• **EXERCISE INSTRUCTIONS**
Reproduce the listing from the line holding "The image size is (644, 280)." through the end of the listing, inclusive, and leave the pictures out of your answer.

• **RECORDS SHOWN**
* * *

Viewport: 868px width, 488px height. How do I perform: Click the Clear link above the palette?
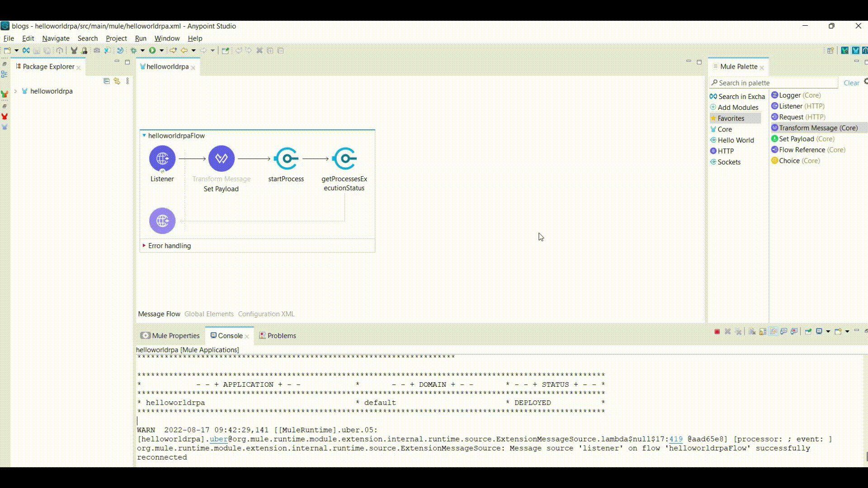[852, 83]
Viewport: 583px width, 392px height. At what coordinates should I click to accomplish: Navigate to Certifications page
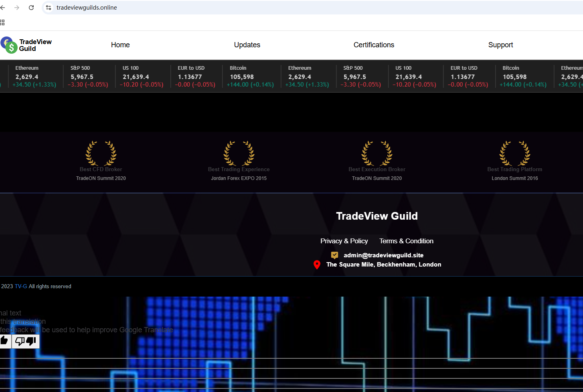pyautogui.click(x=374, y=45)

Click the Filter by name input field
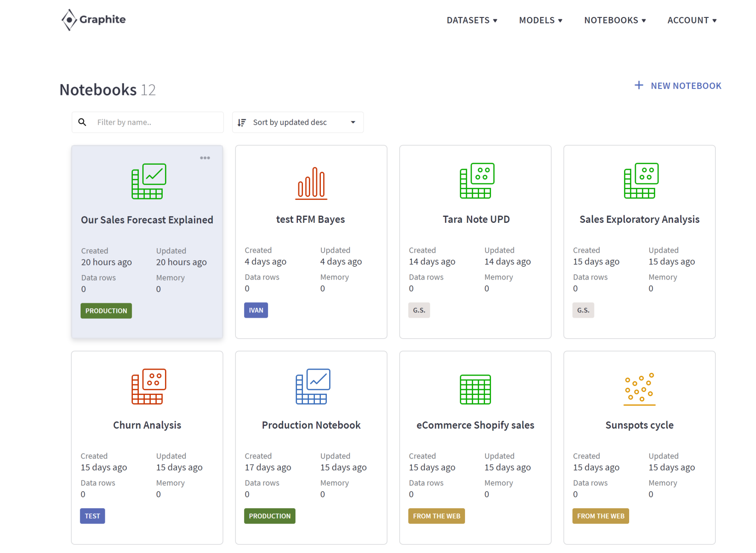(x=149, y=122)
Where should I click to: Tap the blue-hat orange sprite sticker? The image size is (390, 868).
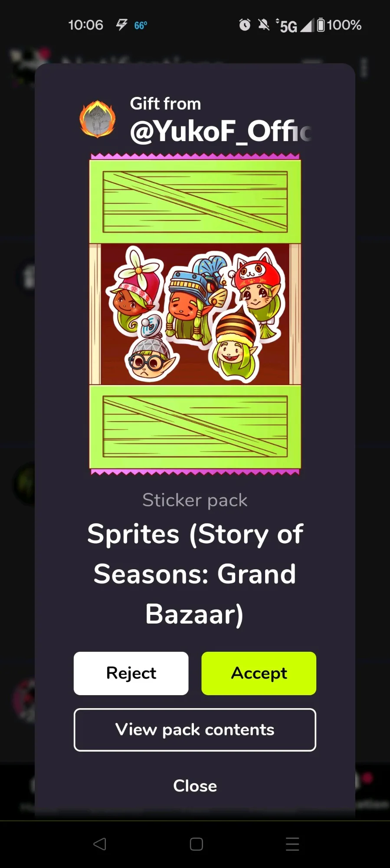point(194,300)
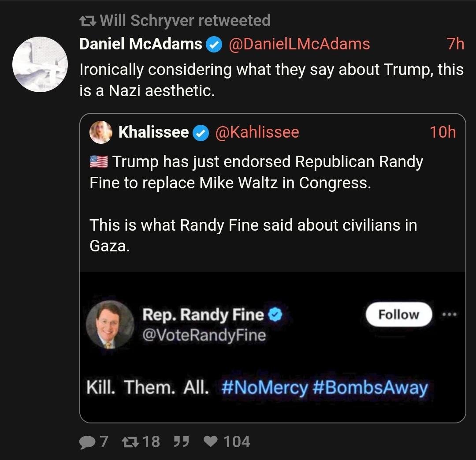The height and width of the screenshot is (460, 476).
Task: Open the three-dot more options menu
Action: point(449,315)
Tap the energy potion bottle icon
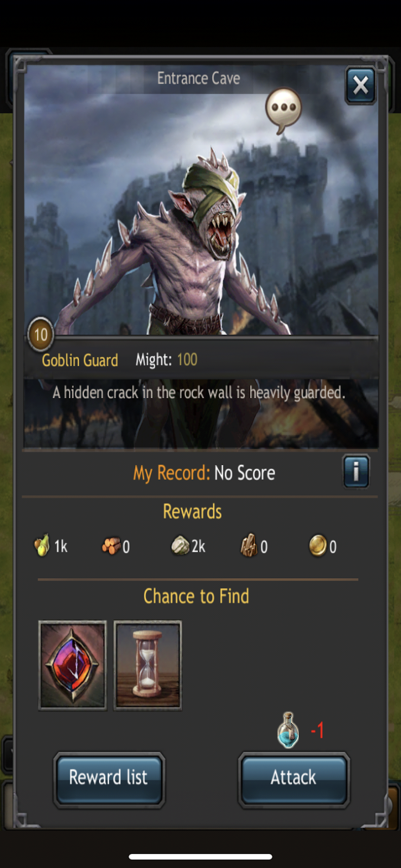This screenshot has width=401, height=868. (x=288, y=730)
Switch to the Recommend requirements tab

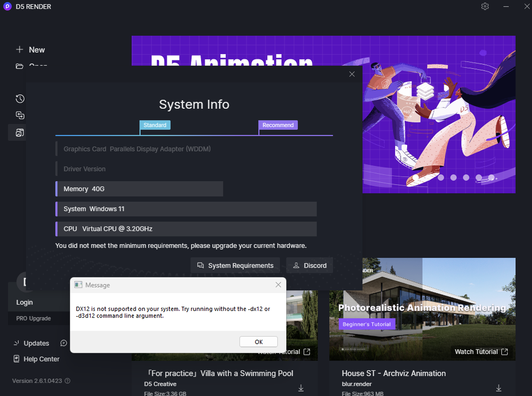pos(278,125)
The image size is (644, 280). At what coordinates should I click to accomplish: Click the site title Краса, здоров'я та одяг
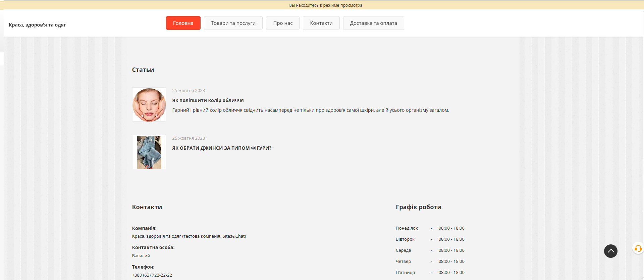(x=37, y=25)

* * *

• **ANSWER**
The image size is (644, 280). At what coordinates should I click to accomplish: Click the site title Краса, здоров'я та одяг
(x=37, y=25)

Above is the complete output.